A Perfect Vacuum presents a bunch of story seeds disguised as reviews of non-existent books; these story seeds are somehow at once a little bit less and a little bit more than a story. The last two sentences of the first review, a review of the book itself, sums up the entire book quite nicely: “It is a book of ungranted wishes. And the only subterfuge the evasive Lem might still avail himself of would be a counterattack: in the assertion that it was not I, the critic, but he himself, the author, who wrote the present review and added it to— and made it part of— A Perfect Vacuum.” Lem artfully holds a mirror in front of a mirror in this statement; the result is a hundred reflections of what this book could be about.




At least two of the stories deal with randomness and probability. One is De Impossibilitate Vitae, in which a professor examines the chances of his various ancestors and other factors of his birth and ancestry, to try to come to a figure, mathematically, of what the exact chance of being alive actually is.
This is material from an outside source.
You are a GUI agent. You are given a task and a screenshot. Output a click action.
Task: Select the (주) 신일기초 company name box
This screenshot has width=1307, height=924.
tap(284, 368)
A huge, sprawling, epic book could be made from this review, going all the way back to Professor Kouska’s ancestors and working its way forward. But I think that a gigantic epic would lose the point of the story, which is, I suppose, that thinking overmuch of chance, of probability, is a ridiculous affair when taken to the extreme. But, as the “reviewer” (i.e. Lem) states in A Perfect Vacuum, “The Attack is carried out in a clownish setting, and this is meant to blunt its edge.” I think that Lem, throughout this book, is gently poking fun at himself; it is a book of self discovery.
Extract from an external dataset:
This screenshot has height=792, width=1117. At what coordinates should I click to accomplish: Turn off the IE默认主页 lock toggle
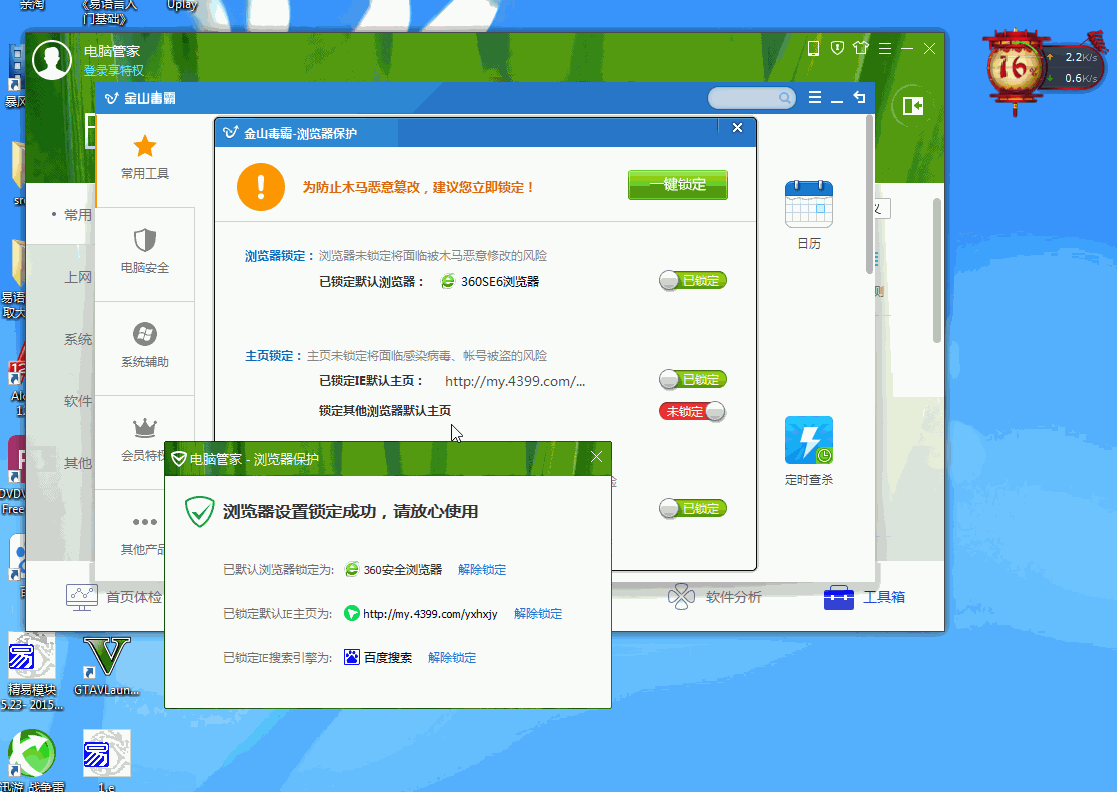692,379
The other review that would make a long novel is Sexplosion. This one read like a story; it was the least like a review. Lem starts us with an old man looking in the darkness of a basement at the relics of a bygone age— an age of some kind of crazy sexocracy, culminating, in the end, of an entire world that views sex as a nun would view it: a laborious and repulsive act. Again, if this story was fleshed out more, and given a huge cast of characters (as would be required for such a long period of history), dozens of scenes and events, explanations of devices, etc.— all of this would somehow defang the bite of the story, which seems perfectly summed up in the review. This review is indeed, like all of the reviews, basically a “what-if” this and that happened; and in this “what-if” Lem creates a specific genre apart from either novel or short story, and converting any of these reviews into a novel or short story would change it into a different art form.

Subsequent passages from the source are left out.